The implications this has specifically for LGBTQ2S+ businesses and customers are worth noting. Studies have shown that a higher percentage of sex toy users identify as a member of the LGBTQ2S+ community, both in partnered play and alone. The ban also hits items that cater to the queer community specifically, like strap-on dildos and stroker toys designed for FtM anatomy. This is particularly egregious after Etsy’s rainbow-filled June Pride campaign—where they invited their audience to join them “in celebrating LGBTQIA+ creatives” (by buying from their Etsy shops, of course). Corporations know that queerness sells best when sanitized, and have no problem scrubbing the sex out of homosexuality to meet their bottom line.

The move reminds me of Tumblr’s now infamous mature content regulations. Back in 2018, the platform decided to scrub all sexual content from its site, ostensibly for “safety”—but more likely because they were removed from Apple’s notoriously strict app store. This hit queer artists the hardest, with many complaining that the policy was enacted with noticeable bias toward LGBTQ2S+ sexuality, something I would not be surprised to see happen with Etsy, given that neither platform acknowledged that queer sexuality is consistently policed harder—and deemed “obscene” more often—than its hetero counterpart. 

Within four months of the policy implementation, Tumblr’s user count had tanked by 30 percent, with millions of users frustrated with what the new rules and regulations had done to a site formerly known for championing artistic expression, and/or feeling alienated by the way their own communities were pushed out. Five months later, Yahoo! sold the platform for just $3 million; 2.5 percent of the $1.1 billion they bought it for in 2013.

Etsy, like Tumblr, has a huge queer user base. Etsy, like Tumblr, has made hundreds of thousands, if not millions, off our community (the search “queer owned shop” garners thousands of results). It’s a routine we know all too well: platforms love to profit off sexuality—often queer sexuality, in particular—and then abandon it once they’re put in any position to actually support the right to sexuality and expression. It didn’t work out for Tumblr, and it would do well for Etsy to recognize what its user base has done for the platform, and start protecting its sellers instead of this nebulous (and frankly unconvincing) “community” that is supposedly made unsafe by appropriately tagged and moderated dildos. 

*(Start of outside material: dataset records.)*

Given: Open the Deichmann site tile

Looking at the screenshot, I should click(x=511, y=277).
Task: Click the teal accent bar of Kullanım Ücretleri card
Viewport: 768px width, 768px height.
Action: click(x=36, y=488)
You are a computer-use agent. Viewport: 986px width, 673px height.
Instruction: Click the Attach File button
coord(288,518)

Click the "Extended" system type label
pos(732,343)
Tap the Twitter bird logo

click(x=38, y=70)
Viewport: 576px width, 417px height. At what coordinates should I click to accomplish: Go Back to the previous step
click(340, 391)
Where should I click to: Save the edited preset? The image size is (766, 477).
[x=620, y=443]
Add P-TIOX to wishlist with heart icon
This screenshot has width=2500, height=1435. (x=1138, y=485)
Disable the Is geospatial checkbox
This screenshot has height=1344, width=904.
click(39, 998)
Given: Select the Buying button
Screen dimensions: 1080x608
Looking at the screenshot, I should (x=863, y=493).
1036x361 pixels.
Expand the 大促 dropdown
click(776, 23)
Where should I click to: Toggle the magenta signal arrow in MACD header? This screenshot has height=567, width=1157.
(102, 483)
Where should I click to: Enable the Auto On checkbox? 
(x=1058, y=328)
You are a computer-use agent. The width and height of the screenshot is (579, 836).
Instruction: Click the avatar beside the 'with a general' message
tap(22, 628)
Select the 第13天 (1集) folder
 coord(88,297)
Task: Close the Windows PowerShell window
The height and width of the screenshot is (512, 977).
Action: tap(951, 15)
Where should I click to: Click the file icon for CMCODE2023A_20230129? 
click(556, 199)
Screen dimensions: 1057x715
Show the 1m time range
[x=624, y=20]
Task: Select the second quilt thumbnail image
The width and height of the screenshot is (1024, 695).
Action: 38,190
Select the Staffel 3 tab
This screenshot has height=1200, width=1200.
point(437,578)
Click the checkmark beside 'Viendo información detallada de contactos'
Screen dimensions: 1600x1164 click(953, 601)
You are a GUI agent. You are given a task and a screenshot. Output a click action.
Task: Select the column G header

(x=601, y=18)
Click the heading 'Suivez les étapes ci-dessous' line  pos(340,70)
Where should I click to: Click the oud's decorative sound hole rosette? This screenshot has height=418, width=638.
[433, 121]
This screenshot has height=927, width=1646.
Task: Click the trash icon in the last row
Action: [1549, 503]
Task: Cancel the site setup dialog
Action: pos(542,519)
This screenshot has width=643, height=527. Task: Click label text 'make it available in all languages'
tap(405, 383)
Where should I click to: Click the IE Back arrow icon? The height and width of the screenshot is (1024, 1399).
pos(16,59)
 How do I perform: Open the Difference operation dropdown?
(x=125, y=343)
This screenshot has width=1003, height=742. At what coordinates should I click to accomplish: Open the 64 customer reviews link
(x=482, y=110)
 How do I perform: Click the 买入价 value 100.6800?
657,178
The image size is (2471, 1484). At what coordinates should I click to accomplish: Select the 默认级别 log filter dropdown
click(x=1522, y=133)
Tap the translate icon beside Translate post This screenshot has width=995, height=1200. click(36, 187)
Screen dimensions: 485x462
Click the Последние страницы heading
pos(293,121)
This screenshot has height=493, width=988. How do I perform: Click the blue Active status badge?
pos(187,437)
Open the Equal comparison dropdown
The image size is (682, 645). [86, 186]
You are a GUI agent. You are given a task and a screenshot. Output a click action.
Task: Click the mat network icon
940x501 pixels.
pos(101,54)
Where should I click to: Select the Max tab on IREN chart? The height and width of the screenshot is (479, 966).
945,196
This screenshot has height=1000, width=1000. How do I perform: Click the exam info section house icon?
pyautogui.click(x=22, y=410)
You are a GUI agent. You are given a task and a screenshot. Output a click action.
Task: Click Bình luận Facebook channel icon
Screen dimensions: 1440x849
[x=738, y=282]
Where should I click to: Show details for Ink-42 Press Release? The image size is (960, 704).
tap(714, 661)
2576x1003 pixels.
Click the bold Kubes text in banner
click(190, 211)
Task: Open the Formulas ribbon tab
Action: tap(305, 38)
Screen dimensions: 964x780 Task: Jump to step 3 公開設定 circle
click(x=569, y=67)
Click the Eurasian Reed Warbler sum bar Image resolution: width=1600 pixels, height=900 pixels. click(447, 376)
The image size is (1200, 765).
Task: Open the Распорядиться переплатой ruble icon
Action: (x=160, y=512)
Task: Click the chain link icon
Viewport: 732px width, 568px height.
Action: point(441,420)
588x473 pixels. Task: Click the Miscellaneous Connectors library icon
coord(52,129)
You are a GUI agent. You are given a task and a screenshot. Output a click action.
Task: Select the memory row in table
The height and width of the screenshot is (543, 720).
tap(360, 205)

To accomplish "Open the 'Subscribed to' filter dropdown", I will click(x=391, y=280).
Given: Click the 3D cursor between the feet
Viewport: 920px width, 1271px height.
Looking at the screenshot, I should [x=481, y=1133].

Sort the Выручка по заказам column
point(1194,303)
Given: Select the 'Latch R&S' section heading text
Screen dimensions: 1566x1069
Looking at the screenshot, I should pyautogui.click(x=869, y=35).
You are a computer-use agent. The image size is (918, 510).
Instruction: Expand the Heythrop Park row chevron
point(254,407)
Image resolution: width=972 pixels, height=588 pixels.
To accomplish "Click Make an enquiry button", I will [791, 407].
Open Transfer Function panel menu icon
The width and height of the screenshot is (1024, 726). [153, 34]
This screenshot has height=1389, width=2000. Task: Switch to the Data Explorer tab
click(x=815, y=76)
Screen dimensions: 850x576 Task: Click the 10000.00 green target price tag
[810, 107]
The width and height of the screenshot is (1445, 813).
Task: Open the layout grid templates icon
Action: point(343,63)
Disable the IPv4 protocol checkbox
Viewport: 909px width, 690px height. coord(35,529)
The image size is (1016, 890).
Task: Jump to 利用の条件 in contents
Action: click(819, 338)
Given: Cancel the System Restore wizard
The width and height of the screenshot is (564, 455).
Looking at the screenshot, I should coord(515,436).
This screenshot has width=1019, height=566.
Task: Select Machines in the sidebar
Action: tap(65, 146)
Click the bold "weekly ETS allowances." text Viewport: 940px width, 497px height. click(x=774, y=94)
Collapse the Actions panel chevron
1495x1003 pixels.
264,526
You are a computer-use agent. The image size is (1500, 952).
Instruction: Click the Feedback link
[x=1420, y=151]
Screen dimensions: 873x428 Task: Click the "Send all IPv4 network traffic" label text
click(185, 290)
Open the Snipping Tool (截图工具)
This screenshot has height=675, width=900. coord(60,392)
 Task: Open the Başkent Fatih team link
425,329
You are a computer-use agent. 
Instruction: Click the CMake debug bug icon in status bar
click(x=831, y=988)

Artists deserve stability, transparency and respect from platforms that profit off them. Queer communities deserve platforms that won’t cast us off once they realize that queerness isn’t just rainbow pins and marketable slogans. Sexuality is political, and we need the platform’s support just like they need ours (whether they realize it or not).

A photo of the writer Noelle Perdue

Noelle Perdue is a digital artist and writer living in Toronto, Ontario. With a background in computer programming and porn production, she loves to explore the intimate relationships we have with technology.